Former Legislative Assembly constituency in West Bengal, India

Belgachia West Assembly constituency was a Legislative Assembly constituency of Kolkata district in the Indian state of West Bengal.

==Overview==
As a consequence of the orders of the Delimitation Commission, Belgachia West Assembly constituency ceases to exist from 2011.

It was part of Calcutta North East (Lok Sabha constituency).

== Members of the Legislative Assembly ==

| Election Year | Constituency | Name of M.L.A. | Party affiliation |
|---|---|---|---|
| 1951 | Belgachia | Ganesh Ghosh | Communist Party of India |
| 1957 |  | Ganesh Ghosh | Communist Party of India |
| 1962 |  | Ganesh Ghosh | Communist Party of India |
| 1967 |  | Lakshmi Charan Sen | Communist Party of India (Marxist) |
| 1969 |  | Lakshmi Charan Sen | Communist Party of India (Marxist) |
| 1971 |  | Lakshmi Charan Sen | Communist Party of India (Marxist) |
| 1972 |  | Ganapati Sur | Indian National Congress |
| 1977 | Belgachia West | Lakshmi Charan Sen | Communist Party of India (Marxist) |
| 1982 |  | Rathindra Nath Roy | Communist Party of India (Marxist) |
| 1987 |  | Sudipto Roy | Indian National Congress |
| 1991 |  | Rajdeo Goala | Communist Party of India (Marxist) |
| 1996 |  | Rajdeo Goala | Communist Party of India (Marxist) |
| 2001 |  | Rajdeo Goala | Communist Party of India (Marxist) |
| 2006 |  | Mala Saha | All India Trinamool Congress |

==Results==
===1977-2009 Belgachia West===
In the 2006 state assembly elections, Mala Saha of Trinamool Congress won the Belgachia West assembly seat defeating her nearest rival Rajdeo Goala of CPI(M). In 2001, 1996 and 1991, Rajdeo Goala of CPI(M) defeated Dr.

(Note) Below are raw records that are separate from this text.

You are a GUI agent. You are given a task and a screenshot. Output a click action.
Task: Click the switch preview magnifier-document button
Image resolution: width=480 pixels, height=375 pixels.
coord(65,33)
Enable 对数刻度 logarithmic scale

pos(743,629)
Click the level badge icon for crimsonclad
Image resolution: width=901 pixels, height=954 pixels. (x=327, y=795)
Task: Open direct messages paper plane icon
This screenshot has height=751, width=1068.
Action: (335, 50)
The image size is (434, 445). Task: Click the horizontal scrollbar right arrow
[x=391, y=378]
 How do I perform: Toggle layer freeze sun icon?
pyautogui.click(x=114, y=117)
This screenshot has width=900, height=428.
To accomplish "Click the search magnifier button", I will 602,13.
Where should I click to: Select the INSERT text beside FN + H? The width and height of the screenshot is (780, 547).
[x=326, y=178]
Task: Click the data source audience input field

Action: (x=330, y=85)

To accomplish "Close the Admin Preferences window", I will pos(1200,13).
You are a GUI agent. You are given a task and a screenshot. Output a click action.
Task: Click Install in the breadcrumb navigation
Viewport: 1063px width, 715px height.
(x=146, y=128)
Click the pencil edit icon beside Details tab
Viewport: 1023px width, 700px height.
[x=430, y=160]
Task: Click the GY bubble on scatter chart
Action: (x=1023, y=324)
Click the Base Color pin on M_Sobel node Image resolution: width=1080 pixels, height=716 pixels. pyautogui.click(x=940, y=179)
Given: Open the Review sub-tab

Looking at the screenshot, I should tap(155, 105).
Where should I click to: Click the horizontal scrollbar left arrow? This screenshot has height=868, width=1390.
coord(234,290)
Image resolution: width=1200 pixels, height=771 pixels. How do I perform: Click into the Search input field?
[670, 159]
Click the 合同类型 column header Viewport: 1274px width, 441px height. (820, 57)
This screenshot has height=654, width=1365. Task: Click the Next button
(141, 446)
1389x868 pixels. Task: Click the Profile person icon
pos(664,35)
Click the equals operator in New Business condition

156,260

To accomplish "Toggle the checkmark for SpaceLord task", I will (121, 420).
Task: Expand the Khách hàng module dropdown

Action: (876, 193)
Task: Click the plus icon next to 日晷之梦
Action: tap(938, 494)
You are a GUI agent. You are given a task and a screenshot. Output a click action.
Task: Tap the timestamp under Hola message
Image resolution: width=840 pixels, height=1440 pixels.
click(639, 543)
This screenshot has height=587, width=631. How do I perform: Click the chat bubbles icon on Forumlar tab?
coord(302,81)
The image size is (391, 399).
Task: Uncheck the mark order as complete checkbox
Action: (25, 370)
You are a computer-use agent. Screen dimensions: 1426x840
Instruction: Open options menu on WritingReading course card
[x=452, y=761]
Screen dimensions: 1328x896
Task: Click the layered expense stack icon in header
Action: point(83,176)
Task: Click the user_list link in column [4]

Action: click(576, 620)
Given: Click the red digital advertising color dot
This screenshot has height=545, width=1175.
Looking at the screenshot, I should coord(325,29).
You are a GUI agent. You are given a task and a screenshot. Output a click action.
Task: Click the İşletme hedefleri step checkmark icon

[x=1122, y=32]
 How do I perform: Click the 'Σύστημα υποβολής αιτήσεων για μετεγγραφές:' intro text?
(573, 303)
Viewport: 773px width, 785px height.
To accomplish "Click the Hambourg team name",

Sudipta Roy of Trinamool Congress, Sadhan Das of Congress and Sudipto Roy of Congress respectively. Sudipto Roy of Congress won the seat in 1987 defeating Lakshmi Charan Sen of CPI(M). In 1982, Rathindra Nath Roy of CPI(M) defeated Amarendra Nath Bhattacharya of Congress. In 1977, Lakshmi Charan Sen of CPI(M) defeated Bhupendra Nath Sengupta of Congress.

===1951-1972 Belgachia===
During the period there was only one seat for Belgachia. Ganapati Sur of Congress defeated Lakshmi Charan Sen of CPI(M) in 1972. Lakshmi Charan Sen of CPI(M) defeated Ganapati Sur of Congress in 1971, Suchit Kumar Sur of Congress in 1969 and Ganapati Sur of Congress in 1967. Ganesh Ghosh of CPI won the seat defeating Ganapati Sur of Congress in 1962, Nandalal Banerjee of Congress in 1957 and in independent India's first election in 1951 defeating Sudhir Kumar De of Congress.